PR: Após ceia com colegas, jovem policial perde a vida

A perda de um policial em serviço nunca passa despercebida. Ela atravessa o portão do quartel, chega às casas das famílias, alcança amigos e se espalha pela cidade inteira. Não é apenas a interrupção de uma vida jovem, mas o fim de um caminho construído com disciplina, sonhos e um forte senso de dever. Quando isso acontece durante uma missão, a dor ganha contornos ainda mais profundos, misturando luto, respeito e silêncio.
Foi esse sentimento que tomou conta de Curitiba na madrugada de quinta-feira, 25 de dezembro, data marcada tradicionalmente por encontros familiares e celebrações. O soldado Thiago Barbosa Guenodi, de apenas 26 anos, perdeu a vida durante uma perseguição policial no bairro Cidade Industrial de Curitiba (CIC). Jovem, recém-ingressado na carreira militar, Thiago integrava o 23º Batalhão da Polícia Militar do Paraná desde 2023.
Horas antes do ocorrido, o clima era completamente diferente. Colegas de farda relatam que Thiago havia participado de uma ceia de Natal com outros policiais do batalhão. Entre risadas, conversas e aquele cansaço típico de quem cumpre longas jornadas, ninguém imaginava que aquela seria a última confraternização ao lado do companheiro. O espírito era de união, algo comum entre quem divide rotinas intensas e situações de alto risco.
Já durante a madrugada, a equipe iniciou um acompanhamento tático após um motociclista desobedecer uma ordem de parada. A ação seguiu por cerca de dois quilômetros, passando por um trecho em obras da Avenida Juscelino Kubitschek de Oliveira. A região, segundo moradores, estava parcialmente sinalizada, mas exigia atenção redobrada devido às intervenções na via.
Em determinado momento, tanto a motocicleta quanto a viatura acabaram saindo da pista e caindo em uma ribanceira. O impacto resultou na morte do soldado Thiago e do condutor da moto. Um outro policial, que estava no banco do passageiro da viatura, sofreu ferimentos graves e foi socorrido ao Hospital Evangélico, onde permanece sob cuidados médicos.
A Polícia Militar informou que, até o momento, não há confirmação se houve contato direto entre os veículos antes do acidente.
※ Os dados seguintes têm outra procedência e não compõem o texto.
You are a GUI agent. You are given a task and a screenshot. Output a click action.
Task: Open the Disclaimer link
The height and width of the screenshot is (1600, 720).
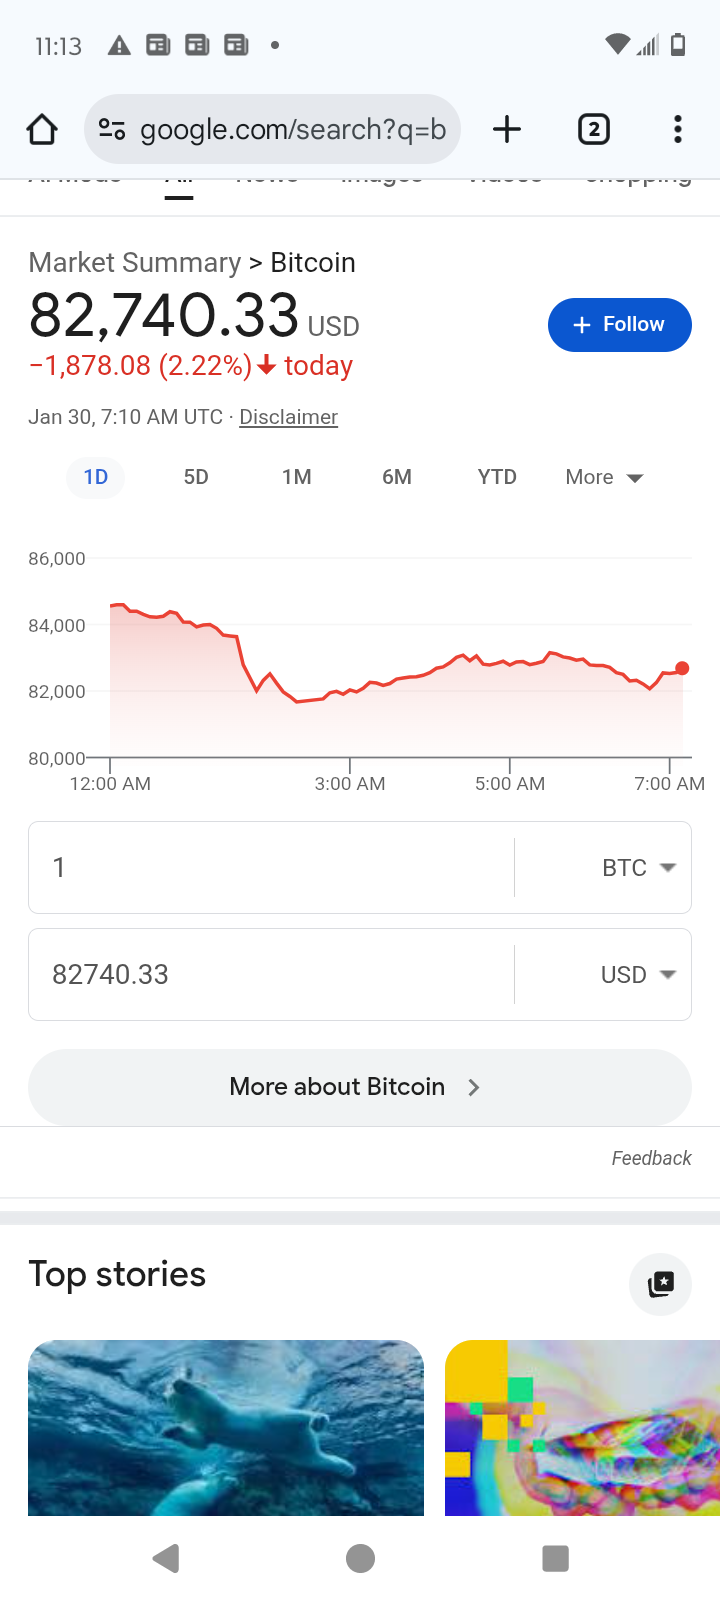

As circunstâncias seguem sendo analisadas, como prevê o protocolo em ocorrências desse tipo. Em nota oficial, a corporação lamentou profundamente a perda do soldado, destacando seu comprometimento, profissionalismo e dedicação desde o início da carreira.
Thiago deixa um filho pequeno, além de familiares e amigos que agora tentam lidar com uma ausência difícil de aceitar. Para muitos colegas, ele era visto como alguém disposto a aprender, atento às orientações e sempre pronto para contribuir com a equipe. Um perfil que, segundo relatos internos, refletia bem o motivo pelo qual escolheu vestir a farda.
O sepultamento foi marcado para sexta-feira, dia 26 de dezembro, e deve reunir familiares, amigos e companheiros de trabalho em um momento de despedida marcado pela emoção. Mensagens de apoio e homenagens começaram a circular nas redes sociais, reforçando o reconhecimento ao serviço prestado pelo jovem policial.
A morte de Thiago Guenodi reacende um debate constante no Brasil: os riscos enfrentados diariamente pelos agentes de segurança pública. Vestir a farda vai além de um emprego. É assumir a responsabilidade de proteger, mesmo sabendo que cada saída pode trazer incertezas. Em meio à dor, fica o respeito por quem escolheu servir e o desejo de que histórias como a de Thiago não sejam esquecidas, mas lembradas com dignidade, empatia e reflexão.